▸ **EXERCISE DESCRIPTION**
What you give back should be exactly the lines from the one with "This screenshot has width=812, height=520." through the end of the data, without the pictures.

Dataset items
++++

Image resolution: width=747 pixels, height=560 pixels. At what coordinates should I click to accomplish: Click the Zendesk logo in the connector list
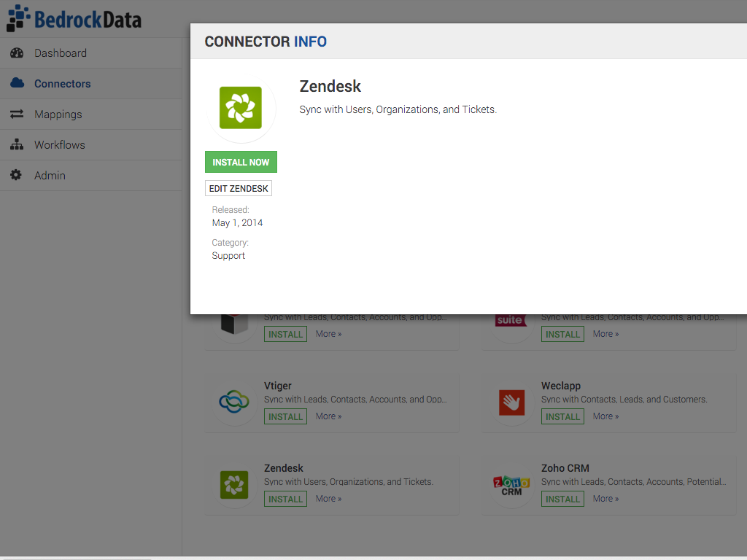coord(235,485)
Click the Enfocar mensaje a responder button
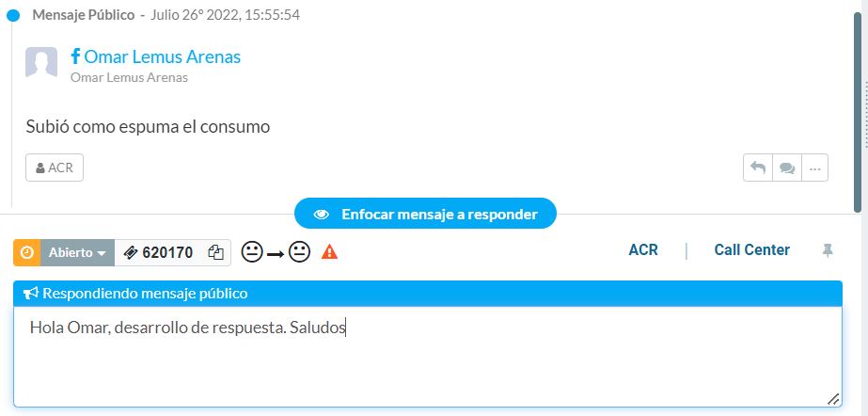868x416 pixels. click(425, 214)
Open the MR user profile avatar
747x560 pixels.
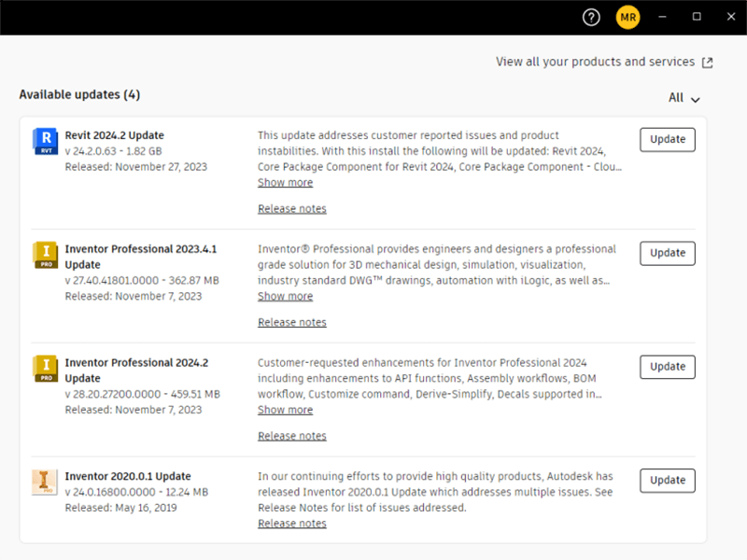coord(627,17)
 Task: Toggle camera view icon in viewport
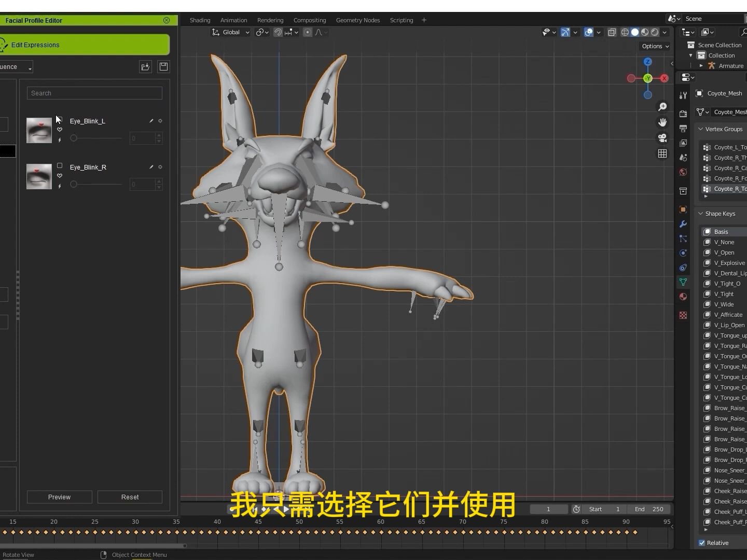coord(662,138)
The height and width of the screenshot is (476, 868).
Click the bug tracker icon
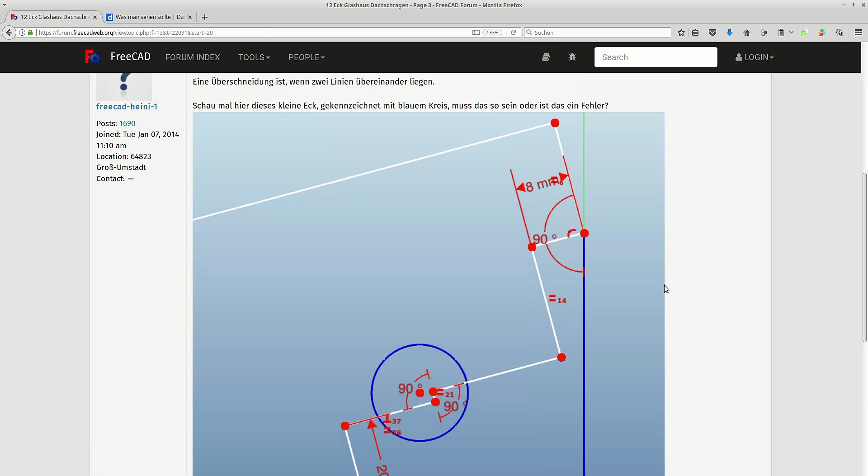coord(572,57)
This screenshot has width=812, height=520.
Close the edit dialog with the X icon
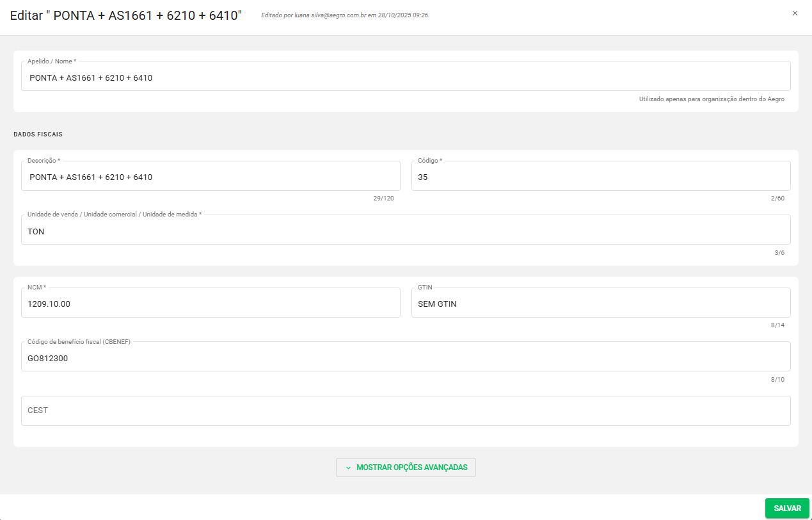[795, 13]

++++

▸ **TASK SOLUTION**
This screenshot has width=812, height=520.
Close the edit dialog with the X icon
[795, 13]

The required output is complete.